An st-graph is a directed, acyclic graph with a single source s and a single sink t. An st-orientation of a graph G is an assignment of directions to its edges such that G becomes an st-graph. An st-numbering of a biconnected undirected graph G having n vertices is a numbering of its vertices by integers 1,2, ... ,n such that a vertex s receives number 1, a vertex t receives number n and every other vertex of G is adjacent to at least one lower-numbered vertex and at least one higher-numbered vertex. An st-orientation of a graph G can be produced from an st-numbering of G. st-Orientations and st-numberings have many applications in graph drawings such as in hierarchical drawings, in visibility drawings' and in orthogonal drawings. Controlling the length of the longest path in an orientation has a very important role in the applications mentioned above.

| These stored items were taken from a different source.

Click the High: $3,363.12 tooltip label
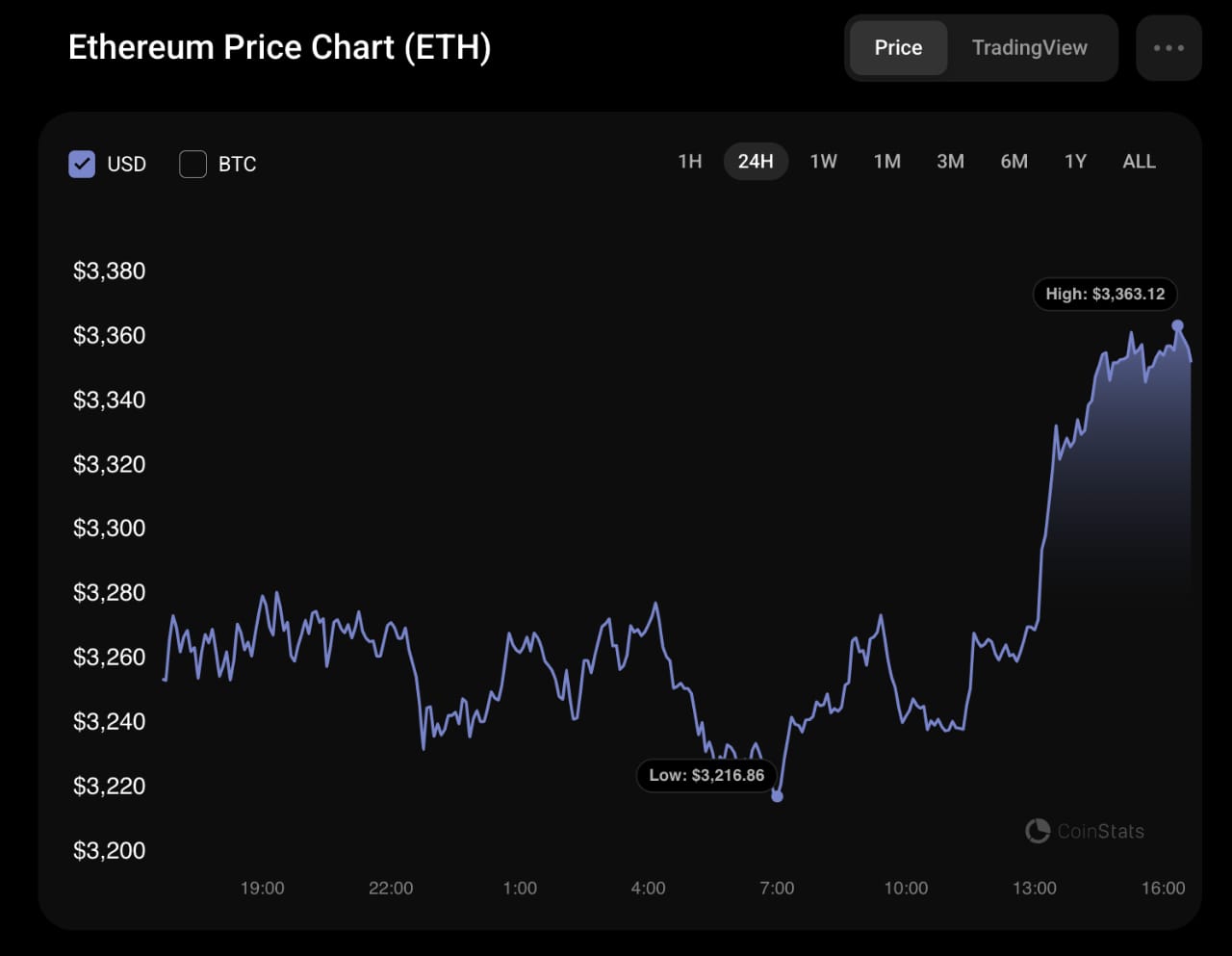1232x956 pixels. tap(1105, 295)
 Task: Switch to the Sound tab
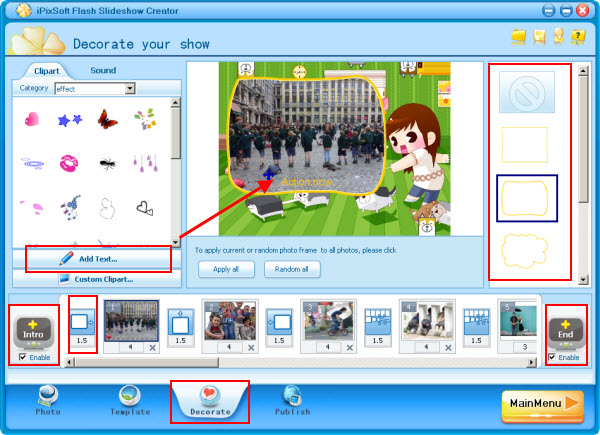103,70
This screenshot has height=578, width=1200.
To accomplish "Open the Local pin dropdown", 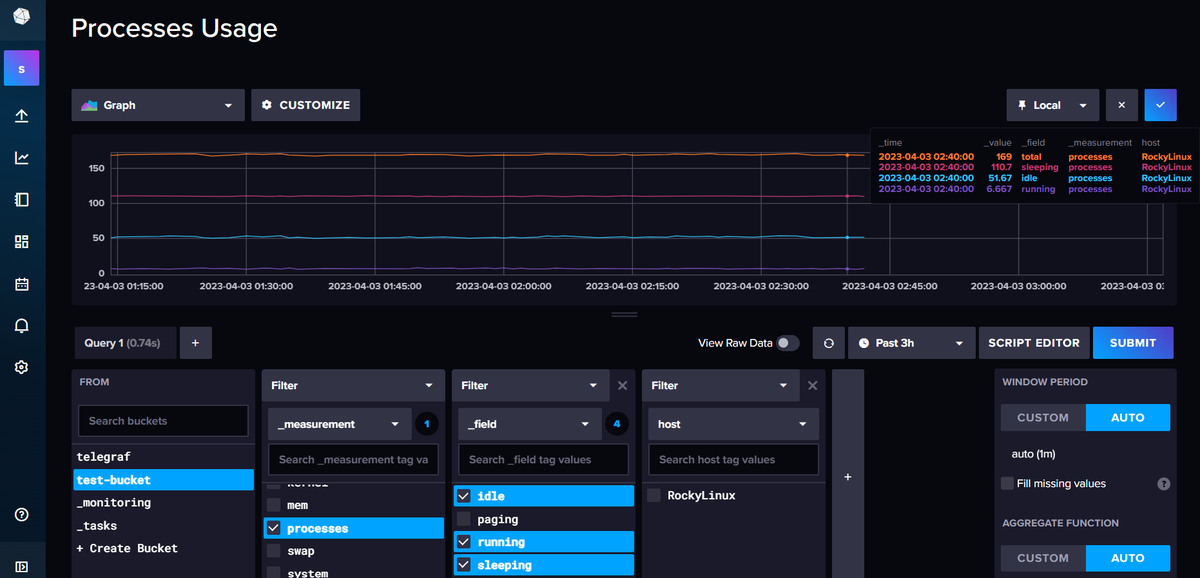I will pos(1052,105).
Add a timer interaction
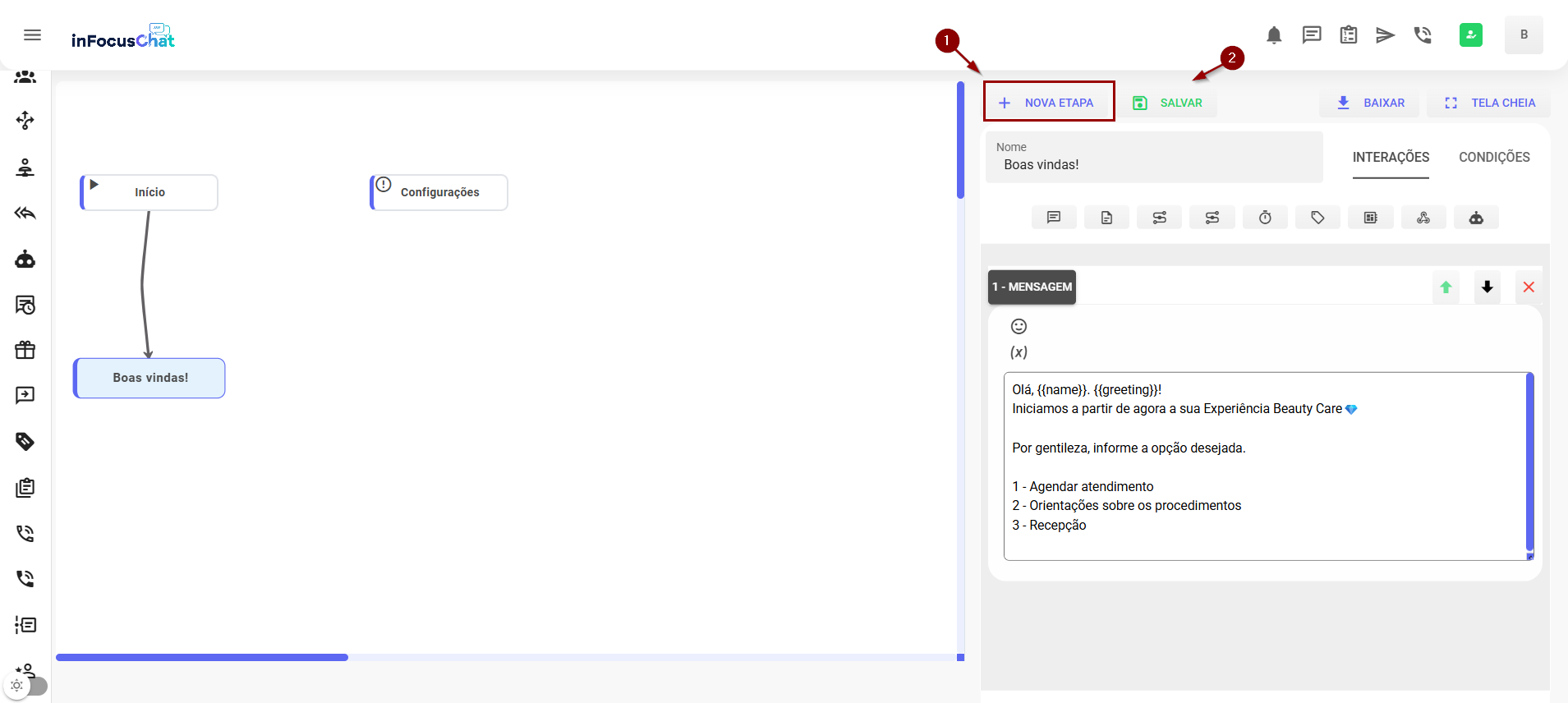Viewport: 1568px width, 703px height. click(x=1265, y=218)
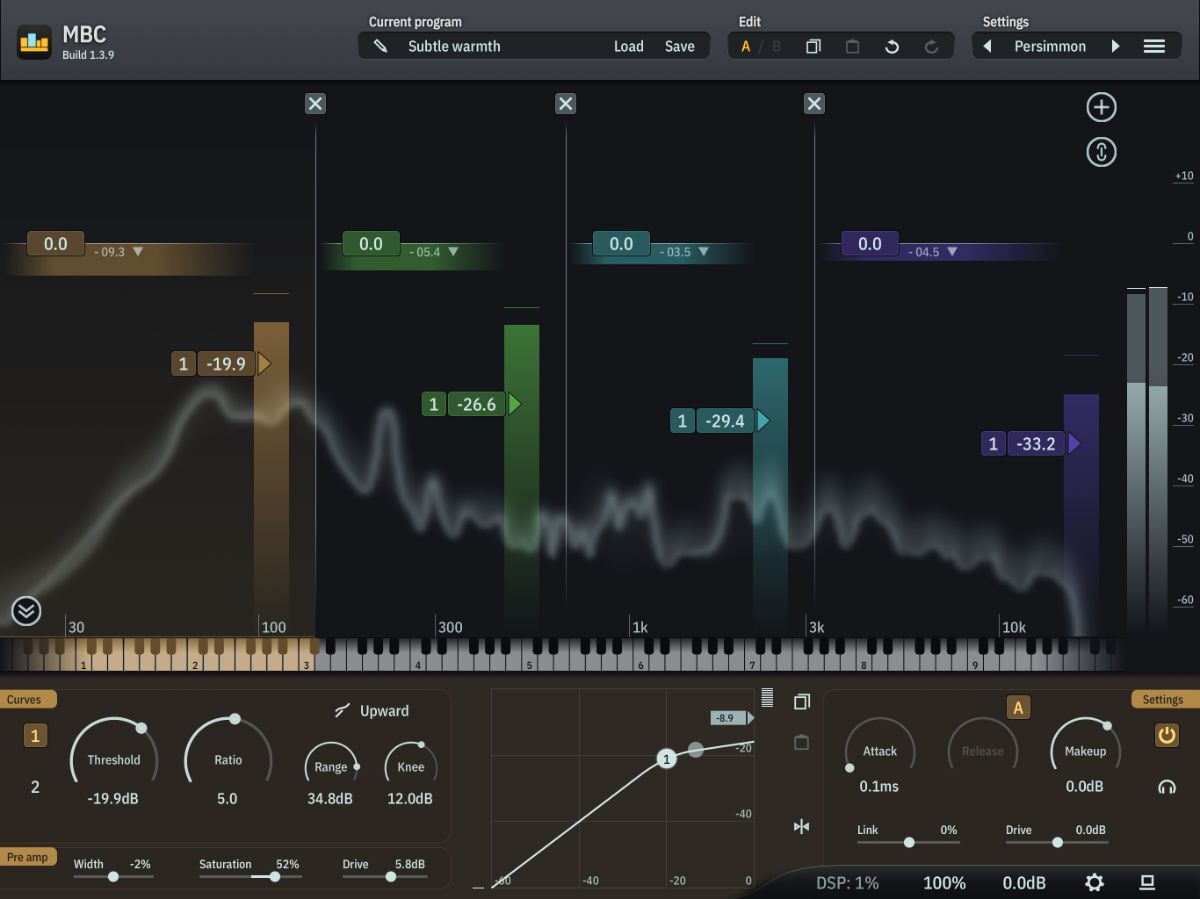
Task: Toggle the Upward compression mode
Action: click(x=372, y=711)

But most of the known algorithms for constructing an st-orientation of a graph G do not have any special feature like controlling the length of the longest-path in the orientation, Moreover, majority of the applications of st-orientation, where controlling the length of the longest path is required in the orientation, arise in the area of planar graphs. Hence an efficient algorithm is required to construct an st-orientation for a planar graph where the length of the longest path can be controlled. In this thesis we present a new linear-time algorithm for computing an st-orientation of a planar graph with certain characteristics. This algorithm have the feature of controlling the length of the longest path in the st-orientation. We also present algorithms which can construct st-orientation having comparably long or short longest paths. In this thesis we . also have studied st-orientation of a special class of graphs called series-parallel graphs.